ActionSA Reiterates Call for Insourcing After Legislature’s Intervention to Protect Workers

ActionSA notes the statement by the Gauteng Provincial Legislature regarding its intervention after Mafoko Security Company failed to honour its salary obligations to workers contracted to provide security services at the Legislature.

The latest failure of Mafoko Security to pay December 2025 salaries – after repeated instances of late pay and unpaid wages – exposes, once again, the deep and systemic exploitation of frontline workers by labour brokers, and underscores why ActionSA has championed the insourcing of security, cleaning and other essential personnel.

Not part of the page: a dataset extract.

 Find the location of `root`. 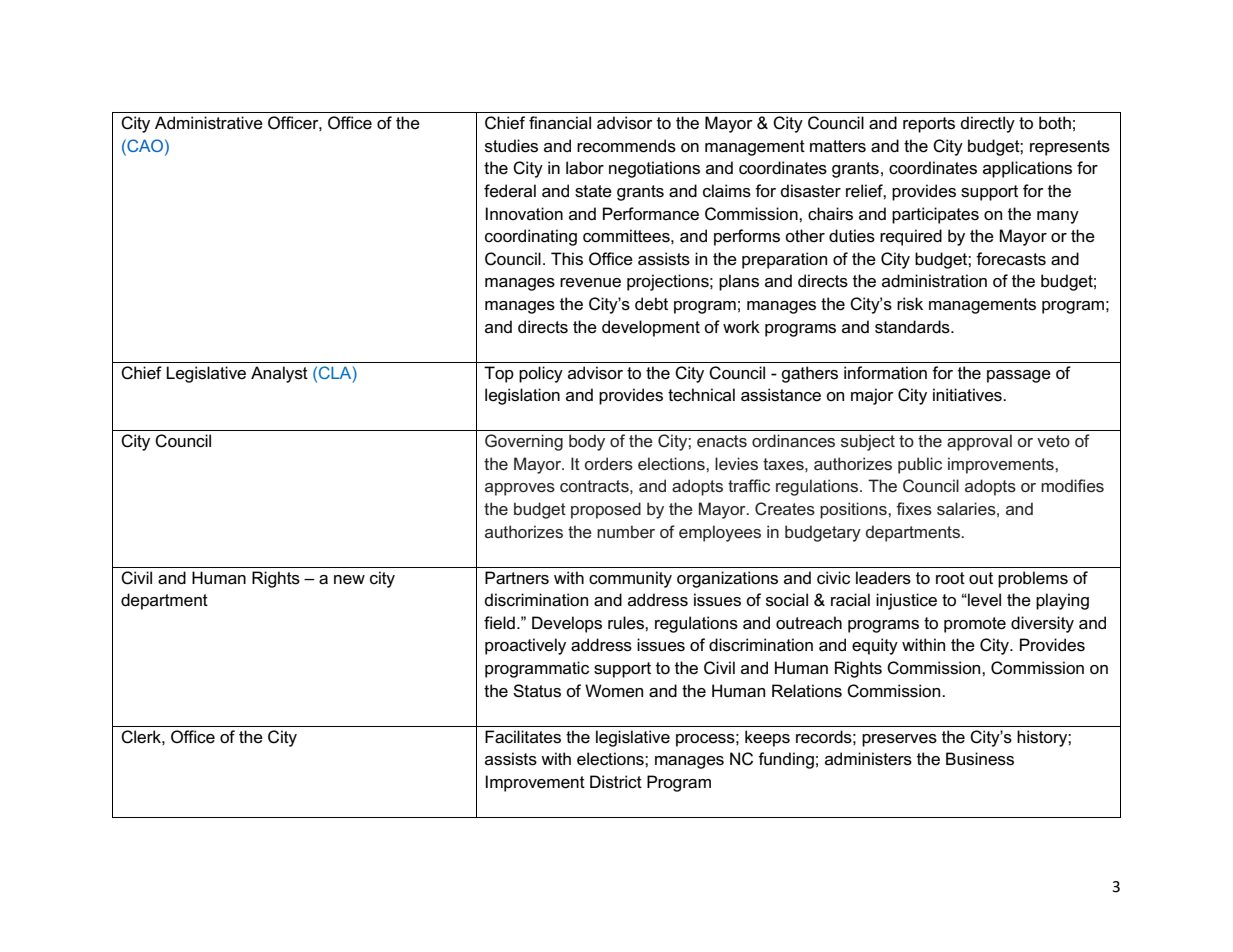

root is located at coordinates (950, 578).
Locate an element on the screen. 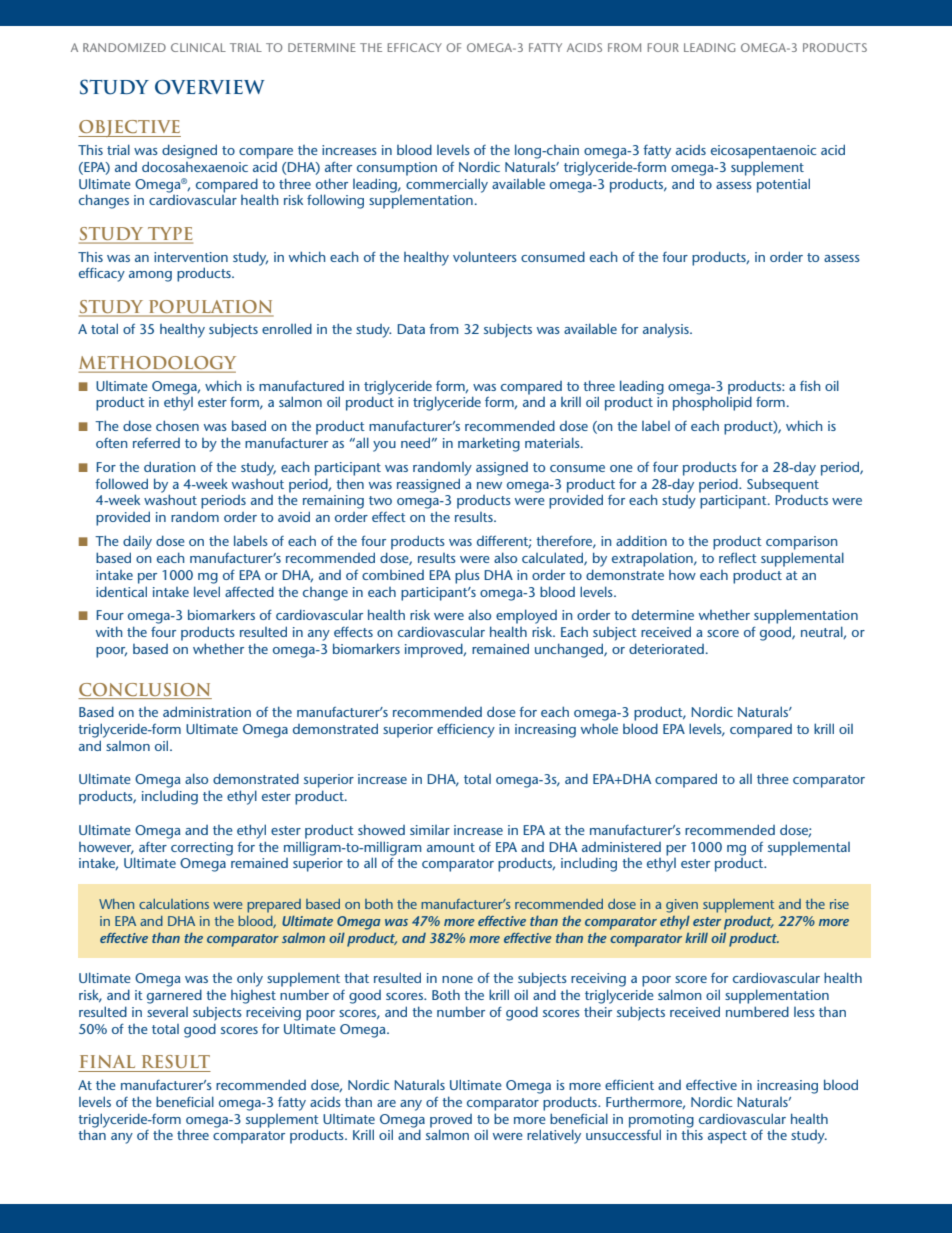 The width and height of the screenshot is (952, 1233). POPULATION is located at coordinates (210, 308).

ActionSA has long maintained that insourcing is not merely a policy preference but a moral imperative to restore dignity and fairness in the workplace by ending the exploitative practices of labour brokers. During his tenure as Mayor of the City of Johannesburg, ActionSA President, Herman Mashaba, implemented one of the largest and most successful insourcing programmes in the country – directly absorbing 4 185 security guards and 1 879 cleaners into permanent City employment – thereby ending their precarious conditions and eliminating exploitative middlemen.

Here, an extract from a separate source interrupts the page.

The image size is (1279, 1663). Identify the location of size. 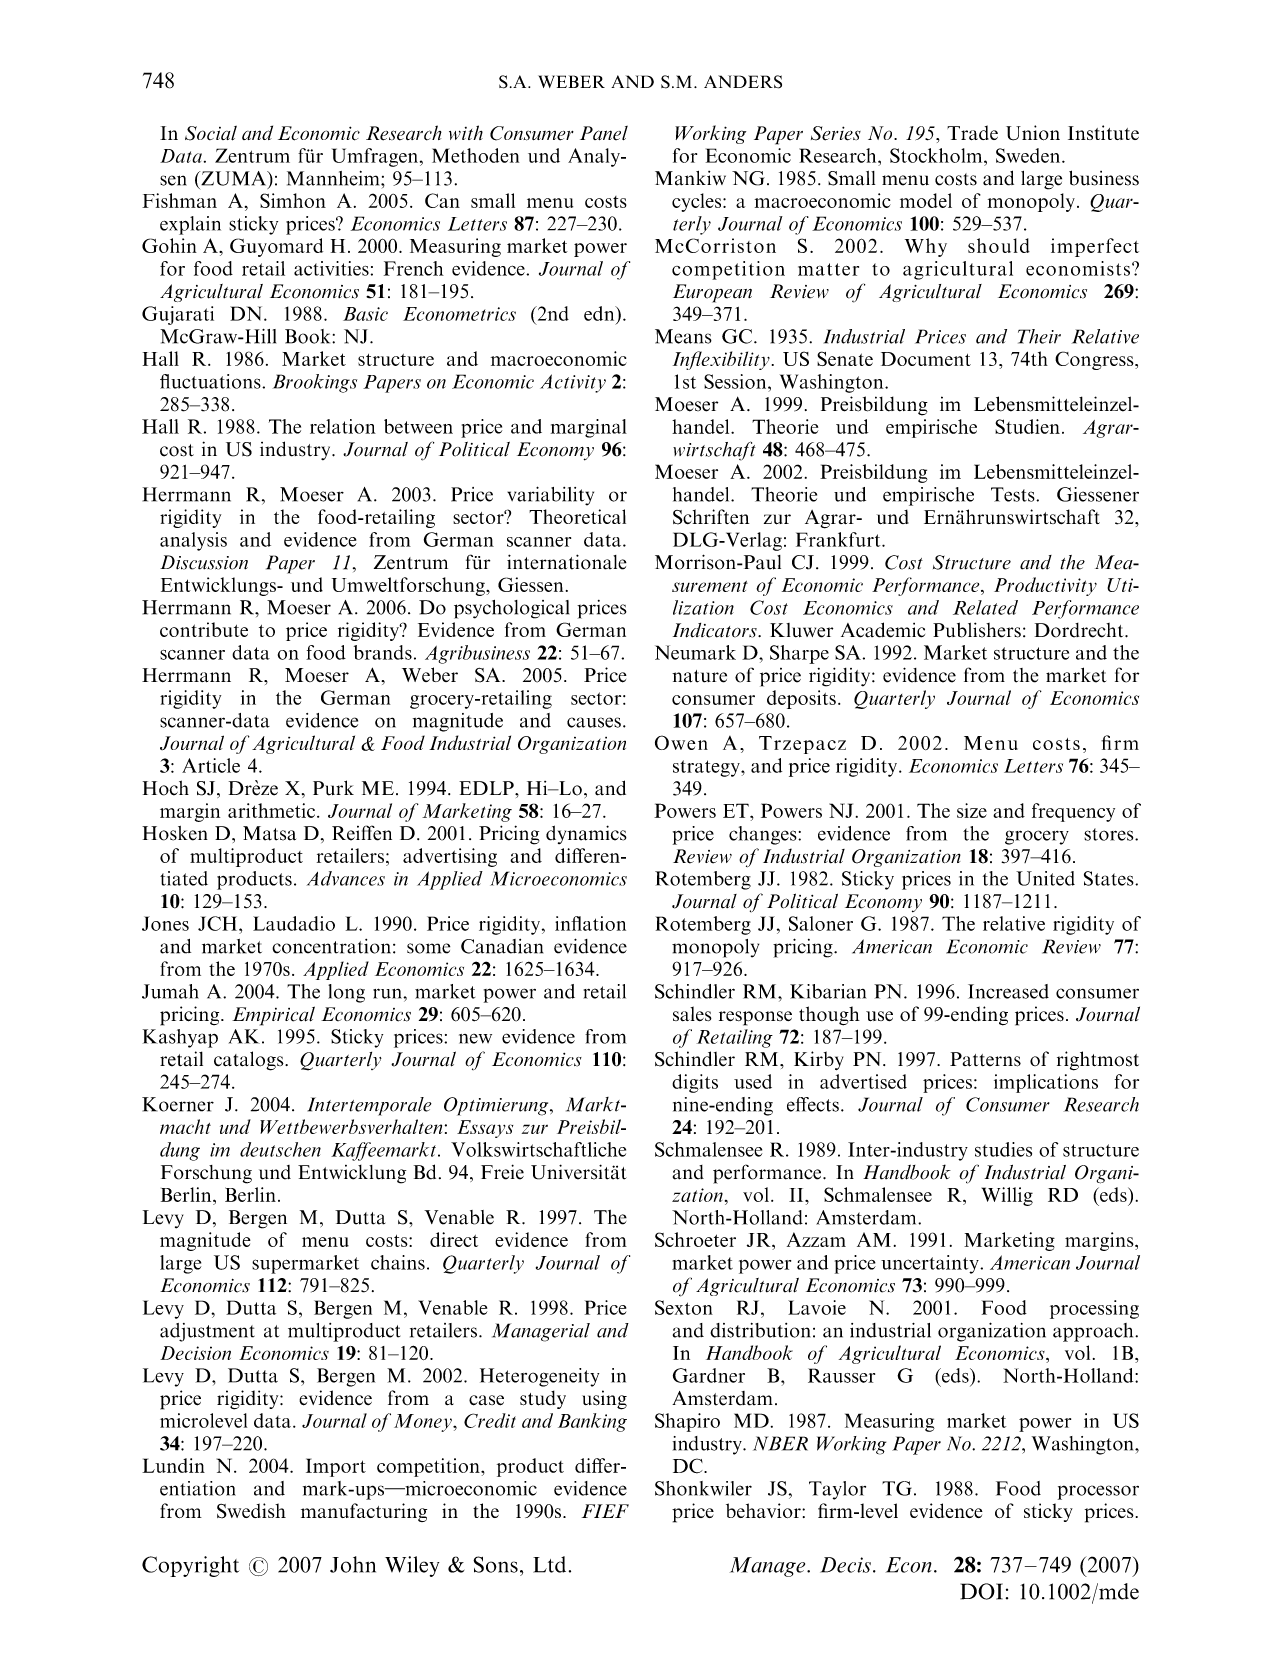
(972, 810).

The benefits of insourcing are clear: workers gain access to stable employment with statutory benefits such as UIF, medical aid and provident funds, whilst municipalities gain a loyal, accountable workforce whose performance can be directly managed and improved. This principled approach was not merely theoretical; it was delivered on the ground in Johannesburg under Mashaba’s leadership and remains a cornerstone of ActionSA’s approach to fair labour practices nationwide.

In the City of Tshwane, ActionSA has continued to push for meaningful progress on insourcing under the leadership of Executive Mayor, Dr Nasiphi Moya. ActionSA welcomed the City of Tshwane’s first concrete steps towards in-house capacity building, including the advertising of

permanent cleaner posts and movement toward direct employment, as a positive signal that the Capital City is beginning to break the exploitative cycle that leaves workers vulnerable.

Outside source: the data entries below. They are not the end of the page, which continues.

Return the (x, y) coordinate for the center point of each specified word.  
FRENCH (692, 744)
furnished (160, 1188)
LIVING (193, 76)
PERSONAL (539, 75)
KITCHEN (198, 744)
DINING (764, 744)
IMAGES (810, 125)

ActionSA therefore calls on:

  • All spheres of government to adopt clear, binding insourcing commitments in every municipality and provincial institution where labour brokers exploit frontline workers;
  • The Gauteng Provincial Legislature and the Legislature’s Speaker to urgently move beyond temporary protection measures and commit to a defined insourcing pathway for all security and support staff currently at risk;
  • Legislative oversight committees to monitor and report quarterly on progress towards the attainment of insourcing goals.

Essential workers do not deserve the indignity of late pay, missed salaries or the uncertainty of outsourcing contracts that change with the political winds. They deserve decent, direct employment with the full protections of the labour laws. This is a principle ActionSA has delivered where we govern, and one we will continue to pursue vigorously in Gauteng and across South Africa.